> _Excerpted data_
>>>

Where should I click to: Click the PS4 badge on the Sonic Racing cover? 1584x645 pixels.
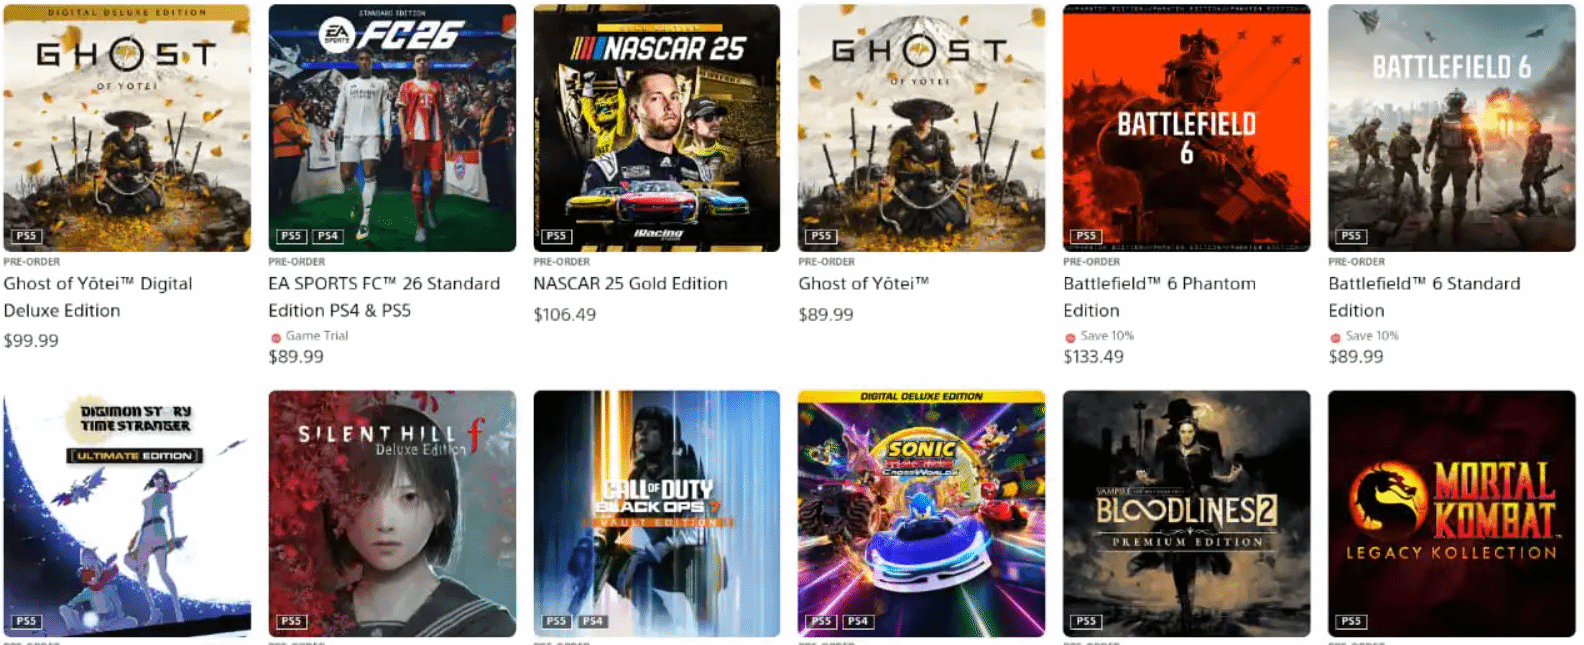tap(858, 621)
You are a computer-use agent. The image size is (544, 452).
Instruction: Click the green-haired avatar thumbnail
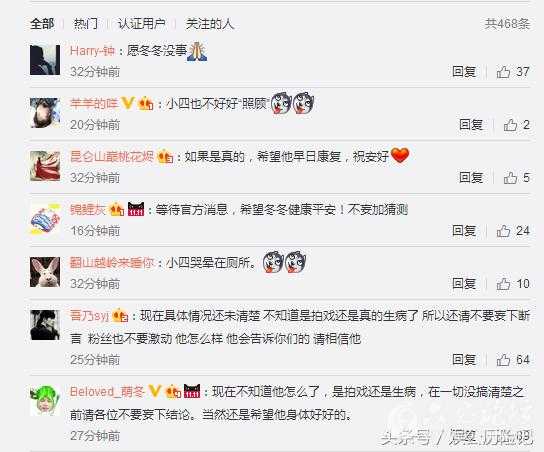click(45, 400)
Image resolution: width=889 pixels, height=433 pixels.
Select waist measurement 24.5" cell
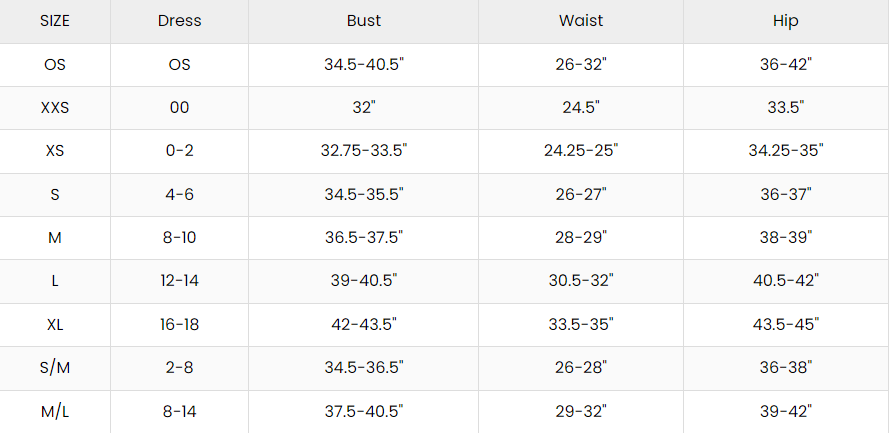point(580,108)

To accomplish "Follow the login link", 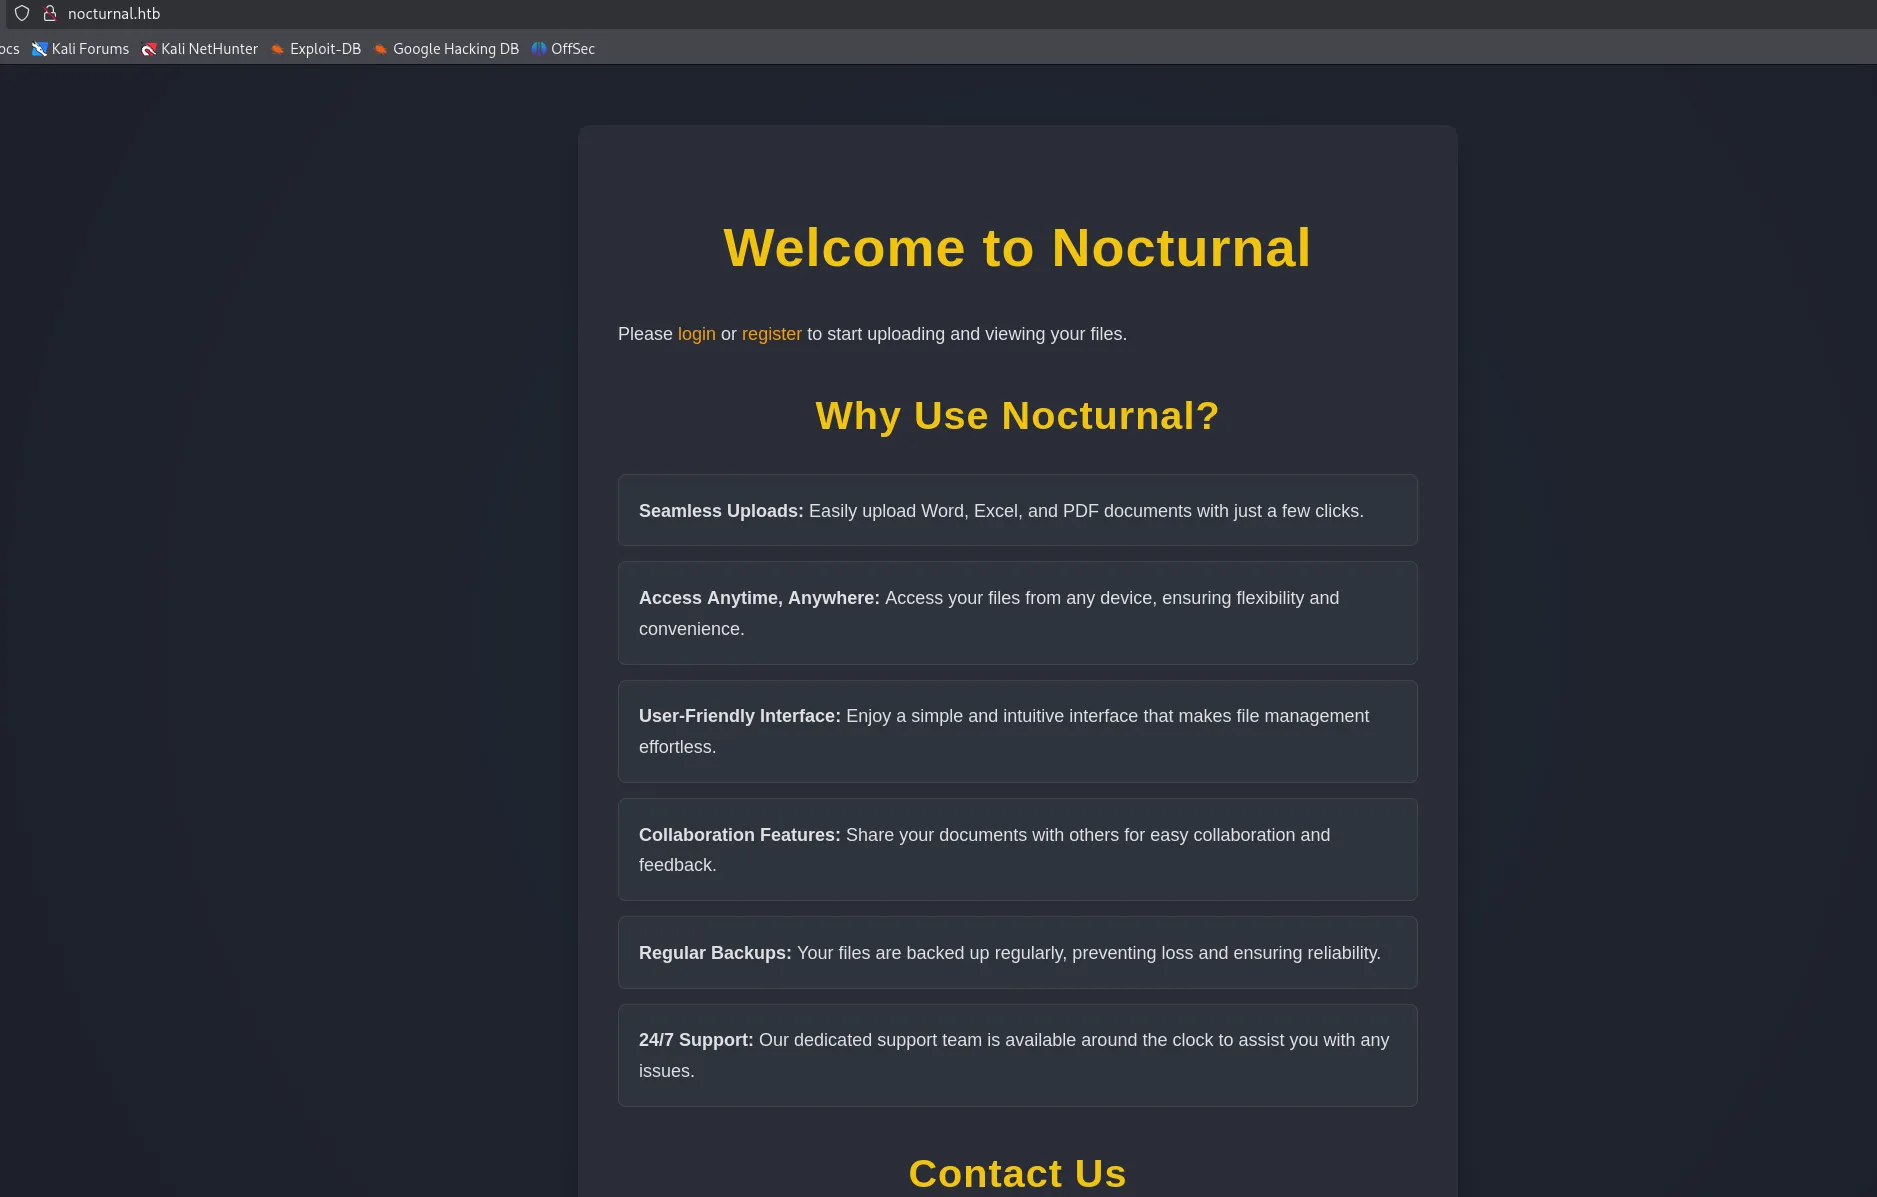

<<<

Convert the material above into a Markdown table with the columns "Row" and "Text", numbering each row and placing each line in its own row. Omit blank lines, and do not include the pictures.

| Row | Text |
|---|---|
| 1 | Where should I click to: Click the PS4 badge on the Sonic Racing cover? 1584x645 pixels. |
| 2 | tap(858, 621) |
| 3 | You are a computer-use agent. The image size is (544, 452). |
| 4 | Instruction: Click the green-haired avatar thumbnail |
| 5 | click(45, 400) |
| 6 | Image resolution: width=889 pixels, height=433 pixels. |
| 7 | Select waist measurement 24.5" cell |
| 8 | point(580,108) |
| 9 | To accomplish "Follow the login link",  |